Q: You're known for your energy on the mic, have you ever had a player request you to do their intro differently or in a specific way?

“Dwayne Wade once came up to me and asked how come I don't use those kinds of intros for us? Almost right away, Rasheed Wallace came over and told him that sorry, but you need to be a Piston for that. A funny story about Chauncey Billups – I had a friend who works for him, and he told me Chauncey wanted to see me. I said to just tell me what he wants, but he insisted I go see Chauncey. I went up to him and I'm just star struck. I didn't really hear anything he said because I was so star-struck. He said that he wanted me to add in his introduction that he's from Park Hill, so I said okay. I added the “Deal from Park Hill”. Marcus Morris also didn't want me to list his college, but just to say that he was from North Philly.”

Q: You spent plenty of years at The Palace as PA announcer before moving to Little Caesars Arena; aside from the 2004 championship run, what was your favorite memory of The Palace?

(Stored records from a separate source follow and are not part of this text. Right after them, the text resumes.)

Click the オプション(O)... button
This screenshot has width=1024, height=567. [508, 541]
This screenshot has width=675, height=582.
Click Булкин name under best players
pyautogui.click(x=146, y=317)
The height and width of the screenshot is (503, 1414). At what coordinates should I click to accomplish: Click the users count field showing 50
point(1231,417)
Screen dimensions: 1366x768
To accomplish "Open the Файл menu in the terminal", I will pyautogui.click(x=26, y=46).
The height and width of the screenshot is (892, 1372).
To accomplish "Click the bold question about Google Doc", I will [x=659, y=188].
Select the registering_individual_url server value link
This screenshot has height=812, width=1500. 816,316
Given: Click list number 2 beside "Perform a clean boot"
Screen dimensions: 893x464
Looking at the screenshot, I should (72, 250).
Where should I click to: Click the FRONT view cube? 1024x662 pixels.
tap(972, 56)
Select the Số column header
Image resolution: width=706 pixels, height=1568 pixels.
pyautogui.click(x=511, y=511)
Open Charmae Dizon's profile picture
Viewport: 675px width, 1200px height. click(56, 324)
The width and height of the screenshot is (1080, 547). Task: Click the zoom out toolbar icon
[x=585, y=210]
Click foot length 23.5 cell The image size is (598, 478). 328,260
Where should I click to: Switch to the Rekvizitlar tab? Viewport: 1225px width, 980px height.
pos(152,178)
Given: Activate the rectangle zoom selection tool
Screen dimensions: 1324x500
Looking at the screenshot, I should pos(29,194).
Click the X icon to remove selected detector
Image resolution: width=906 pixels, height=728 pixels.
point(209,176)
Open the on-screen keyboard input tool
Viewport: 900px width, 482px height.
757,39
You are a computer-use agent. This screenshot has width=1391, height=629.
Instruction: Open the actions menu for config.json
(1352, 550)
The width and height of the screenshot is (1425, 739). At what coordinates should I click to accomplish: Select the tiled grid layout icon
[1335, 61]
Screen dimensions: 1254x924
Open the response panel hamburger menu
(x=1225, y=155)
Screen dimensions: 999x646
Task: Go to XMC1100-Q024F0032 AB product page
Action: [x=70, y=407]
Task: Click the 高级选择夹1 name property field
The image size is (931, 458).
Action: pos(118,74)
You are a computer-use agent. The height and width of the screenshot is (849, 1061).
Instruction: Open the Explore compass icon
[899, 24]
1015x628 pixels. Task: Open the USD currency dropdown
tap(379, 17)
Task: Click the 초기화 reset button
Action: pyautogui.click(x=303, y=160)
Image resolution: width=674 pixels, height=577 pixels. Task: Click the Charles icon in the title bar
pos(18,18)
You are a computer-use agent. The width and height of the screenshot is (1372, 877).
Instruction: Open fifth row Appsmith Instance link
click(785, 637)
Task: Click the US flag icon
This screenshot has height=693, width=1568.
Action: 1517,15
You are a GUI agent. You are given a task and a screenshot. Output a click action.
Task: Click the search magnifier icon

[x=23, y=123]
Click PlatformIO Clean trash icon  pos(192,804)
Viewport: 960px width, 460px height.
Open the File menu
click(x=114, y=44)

“It was nothing to do with a call; Rick Carlisle was coach and it was a pre-season game, and he came down and helped me with the players names. I think it was my first full season with the Pistons or second. And then for the next two or three games, he would find a way to speak to me and talk and ask how I was liking everything.”


“One day, it was in a full presser before the game; he stopped it, walked away form the cameras, and came over in the tunnel just to see how I was doing, asked if everything was good, am I enjoying the season, and that’s all he wanted! He then went back to the presser. I still talk to him! One time, Mark Cuban one day early before a game came onto the floor and yelled: “Hey Mason!” I had no idea how an NBA owner would know my name. He said something to me, I was in shock! You know, (current Pistons coach Dwane) Casey used to stare me down, he hated when I said Detroit basketball! I’m glad he’s on our side now.”


“There was another time, it was Michael Jordan’s return to the NBA, and it was during my second year. It was a Sunday afternoon pre-season game, Jordan was back. He was playing at the Palace with the Wizards. But at the same time, there was a football game at the Pontiac Silverdome, and I got caught in traffic. I called a Pistons executive and apologized, saying I wouldn't be able to make the opening tip-off. She told me she'd call back, and about four minutes later, she told me to drive as fast as I could to The Palace, and to not stop at any lights. I got there about five minutes before the introductions. Somebody made a call with a lot of clout and they were waving me in.”

Q: Any other cool sports memories?


“I had a beautiful experience with the Red Wings; people would be envious! I had an apartment next to Joe Louis Arena; and during the championship run of 2008, when the Red Wings would score, I'd mute my television and just listen; I could hear the crowd noise from down below and it would rock the apartment! I’d just walk over there to be in the atmosphere.”